Can I make raki at home for myself and my family?
Yes, for yourself and your family — within limits. Home production of raki for the personal use of your family and friends needs no authorisation, on two conditions that are often forgotten: not a single drop is sold and you do not exceed the family limit of 100 litres of raki a year (and 200 litres of wine). This is exactly the “still law” that has circulated since 2012 and that many remember wrongly as “they banned homemade raki” — no, they allowed it within a ceiling. There is also a detail few people know: the distillation still must be declared and the user obtains a use authorisation from customs. Law no. 61/2012 “On excise duties” treats raki as an excise product; the moment you start selling it — to a neighbour, a bar, at the market — you leave “family use” and enter the obligation for a licence, excise and a fiscal stamp. The myth “my raki, my business” holds only as long as you do not sell it and do not exceed the ceiling.
📋 The rules
- Producing raki solely for the personal use of family and friends needs no authorisation, under Law no. 61/2012 “On excise duties”.
- The family-use ceiling is 100 litres of raki a year (and 200 litres of wine a year); above that you are no longer “for the family”.
- No quantity may be sold: a sale instantly turns the production into a commercial activity with excise, a licence and a fiscal stamp.
- Users of distillation stills must declare the equipment and obtain a use authorisation from the customs authorities.

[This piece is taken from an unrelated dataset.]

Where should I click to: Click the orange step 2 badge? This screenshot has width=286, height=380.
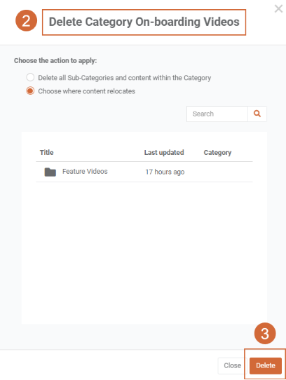pyautogui.click(x=26, y=20)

- Raki for sale requires business registration, an approved fiscal warehouse and payment of excise under the customs rules.
🔓 Exceptions
- A symbolic gift to friends and relatives within the ceiling stays “personal use”; regular distribution for money or barter is a sale.
- A producer who exceeds the ceiling or starts trading is treated as an excise subject, subject to control and duties, not the family regime.
- Wine and other drinks have their own ceilings (200 litres of wine) and separate rules; do not mix the wine limit with the raki limit.
⚠️ Penalties & fines
For the home producer who stays within 100 litres and does not sell, there is practically no fine — the law grants that space. The problems start at two points. First, an undeclared still: using a distillation unit without a customs authorisation is a breach, because the state wants to know who distils and how much. Second, and more serious, selling without excise: the moment your raki reaches the market unregistered, without a fiscal warehouse and without a stamp, you enter excise evasion, with back-dated liabilities, late-payment interest and tax-customs fines, and even seizure of the goods and equipment. The cost nobody sees is that of the “grey business”: you sell raki for years as “for friends”, and when you are checked, the whole quantity is treated as untaxed commercial production. Beware of food safety too — raki sold without methanol control brings civil and criminal liability if it harms someone.
📎 Official sources
- QBZ · Law no. 61/2012 “On excise duties”, as amended →
- General Directorate of Customs · excise and authorisations →
- Tax Administration · registration and obligations →
❓ Frequently asked
How many litres of raki can I make at home without a licence?
Up to 100 litres of raki a year for the personal use of your family and friends, without selling a single drop. For wine the ceiling is 200 litres a year; once you exceed the amount or start selling, you leave the family regime and enter the excise obligations.
Do I have to declare my raki still?
Yes, users of distillation stills must declare the equipment and obtain a use authorisation from customs. This detail is often forgotten, because many people assume that home distilling does not concern the state at all.
Can I sell my raki to a bar or a neighbour?
Not without becoming an excise subject. A sale, even to a neighbour or a small bar, turns the raki into a commercial product that requires business registration, a fiscal warehouse, a fiscal stamp and payment of excise.
Is it true that “they banned homemade raki”?
No, that is a misunderstanding. The 2012 law did not ban family raki — it allowed it within a ceiling of 100 litres without sale, while setting rules for stills and for anyone who produces it for the market.
What do I risk if I sell raki without a stamp and without excise?
You risk back-dated excise liabilities, late-payment interest, tax-customs fines and seizure of the goods and the equipment. If uncontrolled raki harms someone’s health, civil or criminal liability is added on top.